This week on the Never Too Late series, we're giving you another workout for the leg muscles. You might be thinking, "Boy, there sure are a lot of exercises for the legs in this series." And you are right! There are a lot of leg exercises because your legs are like the roots of a tree: it doesn't matter how strong the branches are if the tree can't keep itself from falling over.
That's why exercise routines for those in their 70s, 80s, and 90s+ need to begin with leg and stability exercises. The most important thing is to develop stability and mobility, which are based in the legs.
So, this week we are showing you a move we call "Front Stance" in Tai Chi.
Front Tai Chi Stance
To do this stretch, stand about one and a half feet away from the wall, and then step forward with one leg, keeping both knees straight. Then, lean the torso over the forward leg and support your torso and head against the wall with your arms. Alternatively, you could start close to the wall, place your hands and head in the correct position first, and then step backwards until you experience the stretch.
Practicing the Front Tai Chi Stance will stretch the calf and hamstring of the back leg, as well as build strength in the front leg. By leaning on the wall with your arms, you will stretch the lower back, shoulders, and neck. (See below: Picture 1)

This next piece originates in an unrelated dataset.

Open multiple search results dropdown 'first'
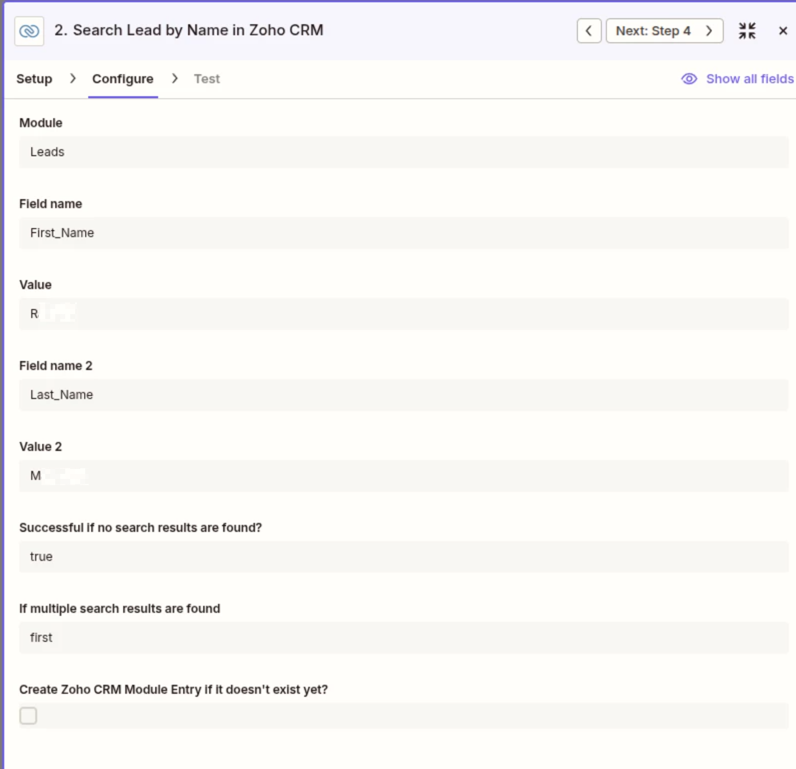pyautogui.click(x=403, y=638)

Make sure you keep the pelvis in proper alignment and not tilted to either side. (See below: Picture 2)
Keep the feet shoulder width apart (not like standing on a tight rope). Keep the toes pointing forward. (See below: Picture 3)
Hold the stretch for 30 to 60 seconds on each side (switch which leg is forward and which is backward). Breath deep while holding the stretch, and focus your mind on the breath.